**JOB**. Put the lines of the data from the line containing "Where should I click to: Click the red" through the line containing "point(73,298)", both included, into a numbered list, leaving out any blank lines.
--- STORED DATA ---
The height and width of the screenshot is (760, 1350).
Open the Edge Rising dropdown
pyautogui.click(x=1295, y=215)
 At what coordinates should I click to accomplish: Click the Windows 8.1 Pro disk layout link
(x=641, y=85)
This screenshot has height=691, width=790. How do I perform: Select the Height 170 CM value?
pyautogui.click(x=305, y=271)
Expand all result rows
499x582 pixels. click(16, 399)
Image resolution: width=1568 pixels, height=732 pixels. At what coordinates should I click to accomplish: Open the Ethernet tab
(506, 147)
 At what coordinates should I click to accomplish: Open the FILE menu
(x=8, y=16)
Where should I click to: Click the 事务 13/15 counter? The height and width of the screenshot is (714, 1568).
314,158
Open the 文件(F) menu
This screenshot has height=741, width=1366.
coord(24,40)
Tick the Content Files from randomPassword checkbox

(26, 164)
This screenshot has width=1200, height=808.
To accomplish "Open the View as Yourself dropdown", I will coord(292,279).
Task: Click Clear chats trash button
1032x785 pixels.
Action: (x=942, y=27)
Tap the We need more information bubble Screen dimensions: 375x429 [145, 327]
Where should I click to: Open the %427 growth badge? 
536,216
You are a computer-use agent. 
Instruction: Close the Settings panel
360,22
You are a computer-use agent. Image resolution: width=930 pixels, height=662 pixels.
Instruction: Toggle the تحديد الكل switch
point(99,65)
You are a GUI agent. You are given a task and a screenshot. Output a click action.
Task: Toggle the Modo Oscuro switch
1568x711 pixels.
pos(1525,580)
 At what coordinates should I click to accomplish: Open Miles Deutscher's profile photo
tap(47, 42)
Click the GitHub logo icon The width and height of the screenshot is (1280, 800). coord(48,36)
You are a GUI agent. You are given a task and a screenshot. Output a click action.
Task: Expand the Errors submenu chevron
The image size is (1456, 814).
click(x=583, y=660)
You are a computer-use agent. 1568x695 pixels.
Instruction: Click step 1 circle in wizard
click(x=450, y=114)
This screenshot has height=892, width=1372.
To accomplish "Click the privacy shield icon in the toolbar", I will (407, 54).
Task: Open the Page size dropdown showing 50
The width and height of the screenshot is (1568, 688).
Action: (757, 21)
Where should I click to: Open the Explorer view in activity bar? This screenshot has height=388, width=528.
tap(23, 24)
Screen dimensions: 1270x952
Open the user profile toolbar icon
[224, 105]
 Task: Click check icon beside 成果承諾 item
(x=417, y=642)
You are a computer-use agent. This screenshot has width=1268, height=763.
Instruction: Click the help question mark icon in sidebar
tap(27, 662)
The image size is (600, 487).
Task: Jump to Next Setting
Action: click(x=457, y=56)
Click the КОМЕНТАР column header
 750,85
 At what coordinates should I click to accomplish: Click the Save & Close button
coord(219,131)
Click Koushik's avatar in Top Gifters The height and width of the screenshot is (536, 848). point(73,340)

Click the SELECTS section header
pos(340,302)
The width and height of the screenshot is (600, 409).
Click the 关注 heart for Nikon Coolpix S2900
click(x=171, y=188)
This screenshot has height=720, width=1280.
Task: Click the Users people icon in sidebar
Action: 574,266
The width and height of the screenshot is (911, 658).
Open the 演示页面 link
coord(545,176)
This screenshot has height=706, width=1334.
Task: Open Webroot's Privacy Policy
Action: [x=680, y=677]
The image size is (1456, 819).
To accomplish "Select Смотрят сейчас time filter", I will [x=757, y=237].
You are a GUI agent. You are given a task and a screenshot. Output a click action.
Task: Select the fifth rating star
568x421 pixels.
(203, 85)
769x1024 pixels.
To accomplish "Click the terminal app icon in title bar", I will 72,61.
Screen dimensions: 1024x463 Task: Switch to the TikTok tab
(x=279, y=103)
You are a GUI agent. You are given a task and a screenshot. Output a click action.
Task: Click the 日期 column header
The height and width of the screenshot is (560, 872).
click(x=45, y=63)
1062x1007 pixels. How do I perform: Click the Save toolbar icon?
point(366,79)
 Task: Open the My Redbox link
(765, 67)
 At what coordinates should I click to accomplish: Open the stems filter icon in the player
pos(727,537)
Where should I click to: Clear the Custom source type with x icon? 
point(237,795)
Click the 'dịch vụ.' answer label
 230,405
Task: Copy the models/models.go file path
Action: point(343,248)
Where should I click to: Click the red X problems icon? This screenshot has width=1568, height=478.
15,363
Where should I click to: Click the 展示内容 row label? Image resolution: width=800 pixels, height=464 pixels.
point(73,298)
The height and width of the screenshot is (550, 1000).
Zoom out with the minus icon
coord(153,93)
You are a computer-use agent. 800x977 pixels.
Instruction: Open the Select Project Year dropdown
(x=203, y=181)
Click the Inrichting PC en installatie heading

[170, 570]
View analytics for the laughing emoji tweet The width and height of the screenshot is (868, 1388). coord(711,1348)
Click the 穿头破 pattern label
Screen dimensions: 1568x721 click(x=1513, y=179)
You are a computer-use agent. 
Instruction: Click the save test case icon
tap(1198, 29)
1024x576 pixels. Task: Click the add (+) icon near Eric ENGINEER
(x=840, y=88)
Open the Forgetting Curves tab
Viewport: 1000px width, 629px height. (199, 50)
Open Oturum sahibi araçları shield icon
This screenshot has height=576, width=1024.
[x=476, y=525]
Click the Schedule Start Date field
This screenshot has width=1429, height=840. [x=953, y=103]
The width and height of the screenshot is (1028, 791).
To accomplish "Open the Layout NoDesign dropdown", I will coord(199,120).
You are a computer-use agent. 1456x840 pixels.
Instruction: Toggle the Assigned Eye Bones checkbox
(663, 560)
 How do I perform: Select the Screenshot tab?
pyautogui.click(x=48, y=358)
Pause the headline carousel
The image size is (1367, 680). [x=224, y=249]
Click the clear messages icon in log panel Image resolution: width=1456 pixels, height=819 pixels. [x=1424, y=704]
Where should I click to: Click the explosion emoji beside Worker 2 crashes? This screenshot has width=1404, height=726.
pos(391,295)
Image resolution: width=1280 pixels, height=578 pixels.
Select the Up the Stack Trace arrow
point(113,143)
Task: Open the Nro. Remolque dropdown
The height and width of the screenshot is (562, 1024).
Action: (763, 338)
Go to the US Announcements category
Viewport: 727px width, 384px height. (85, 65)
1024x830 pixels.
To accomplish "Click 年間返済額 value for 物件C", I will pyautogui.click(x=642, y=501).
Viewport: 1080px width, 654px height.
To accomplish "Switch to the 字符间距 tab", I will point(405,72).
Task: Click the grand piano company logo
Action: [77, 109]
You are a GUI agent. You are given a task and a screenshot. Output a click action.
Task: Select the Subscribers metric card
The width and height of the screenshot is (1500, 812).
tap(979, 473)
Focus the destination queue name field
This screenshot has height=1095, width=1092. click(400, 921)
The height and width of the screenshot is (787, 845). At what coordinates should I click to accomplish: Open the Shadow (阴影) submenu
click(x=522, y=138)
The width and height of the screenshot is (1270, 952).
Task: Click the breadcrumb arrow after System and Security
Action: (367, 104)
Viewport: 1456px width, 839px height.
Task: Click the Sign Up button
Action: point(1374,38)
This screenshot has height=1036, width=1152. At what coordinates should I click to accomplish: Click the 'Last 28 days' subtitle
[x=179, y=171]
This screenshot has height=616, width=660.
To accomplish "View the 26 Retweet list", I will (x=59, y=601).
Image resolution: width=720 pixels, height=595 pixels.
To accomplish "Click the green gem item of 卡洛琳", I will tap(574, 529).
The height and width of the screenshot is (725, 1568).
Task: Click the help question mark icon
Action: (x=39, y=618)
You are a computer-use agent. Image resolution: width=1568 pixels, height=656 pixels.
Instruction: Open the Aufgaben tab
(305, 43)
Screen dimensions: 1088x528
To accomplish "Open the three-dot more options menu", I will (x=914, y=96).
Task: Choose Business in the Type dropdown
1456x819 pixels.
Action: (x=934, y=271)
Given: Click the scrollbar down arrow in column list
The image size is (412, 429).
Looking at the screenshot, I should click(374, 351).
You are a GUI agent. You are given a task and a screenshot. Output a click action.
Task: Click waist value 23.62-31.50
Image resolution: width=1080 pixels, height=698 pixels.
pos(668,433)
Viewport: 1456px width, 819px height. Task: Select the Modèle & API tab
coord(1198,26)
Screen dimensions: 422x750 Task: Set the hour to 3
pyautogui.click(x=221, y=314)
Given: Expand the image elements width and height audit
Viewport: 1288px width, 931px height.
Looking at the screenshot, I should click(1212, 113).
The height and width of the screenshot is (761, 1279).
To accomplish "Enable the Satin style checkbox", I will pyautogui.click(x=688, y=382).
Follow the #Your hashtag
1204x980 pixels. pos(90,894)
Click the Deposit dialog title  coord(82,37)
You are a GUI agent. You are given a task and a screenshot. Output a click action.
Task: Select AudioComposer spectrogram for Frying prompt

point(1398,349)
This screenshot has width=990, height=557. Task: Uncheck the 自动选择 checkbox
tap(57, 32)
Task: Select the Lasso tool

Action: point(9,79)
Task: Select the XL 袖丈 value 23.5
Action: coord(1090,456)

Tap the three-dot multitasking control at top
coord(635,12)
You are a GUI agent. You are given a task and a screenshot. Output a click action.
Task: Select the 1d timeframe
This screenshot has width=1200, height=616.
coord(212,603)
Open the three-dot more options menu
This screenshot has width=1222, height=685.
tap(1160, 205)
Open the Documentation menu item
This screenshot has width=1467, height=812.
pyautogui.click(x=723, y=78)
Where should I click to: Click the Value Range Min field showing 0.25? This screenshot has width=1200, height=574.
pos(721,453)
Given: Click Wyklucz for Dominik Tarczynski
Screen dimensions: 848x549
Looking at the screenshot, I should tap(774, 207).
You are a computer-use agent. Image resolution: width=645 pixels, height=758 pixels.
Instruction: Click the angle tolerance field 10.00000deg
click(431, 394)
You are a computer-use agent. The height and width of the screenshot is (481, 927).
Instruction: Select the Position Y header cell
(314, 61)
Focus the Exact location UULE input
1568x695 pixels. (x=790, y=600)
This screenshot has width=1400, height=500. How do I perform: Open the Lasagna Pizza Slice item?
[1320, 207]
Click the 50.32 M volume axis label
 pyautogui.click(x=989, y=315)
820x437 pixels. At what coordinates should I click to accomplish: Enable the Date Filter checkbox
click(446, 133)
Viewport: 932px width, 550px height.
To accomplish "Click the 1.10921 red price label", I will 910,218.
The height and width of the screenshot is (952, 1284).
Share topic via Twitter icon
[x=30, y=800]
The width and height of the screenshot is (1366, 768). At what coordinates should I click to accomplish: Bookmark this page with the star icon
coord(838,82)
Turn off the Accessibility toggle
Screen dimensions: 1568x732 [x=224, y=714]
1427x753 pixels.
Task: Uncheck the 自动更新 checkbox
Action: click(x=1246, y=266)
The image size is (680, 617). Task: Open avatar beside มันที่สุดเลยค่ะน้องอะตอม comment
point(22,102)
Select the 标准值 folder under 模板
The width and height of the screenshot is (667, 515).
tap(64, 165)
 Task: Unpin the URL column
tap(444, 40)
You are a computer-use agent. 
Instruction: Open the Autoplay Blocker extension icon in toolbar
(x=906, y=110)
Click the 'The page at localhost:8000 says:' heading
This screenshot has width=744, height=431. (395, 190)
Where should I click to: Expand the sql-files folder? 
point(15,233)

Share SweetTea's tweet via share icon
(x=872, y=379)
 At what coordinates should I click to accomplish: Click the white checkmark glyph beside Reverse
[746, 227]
---
**RIGHT ANSWER**.
1. Where should I click to: Click the red X problems icon? This screenshot has width=1568, height=478.
2. 15,363
3. Where should I click to: Click the 展示内容 row label? Image resolution: width=800 pixels, height=464 pixels.
4. point(73,298)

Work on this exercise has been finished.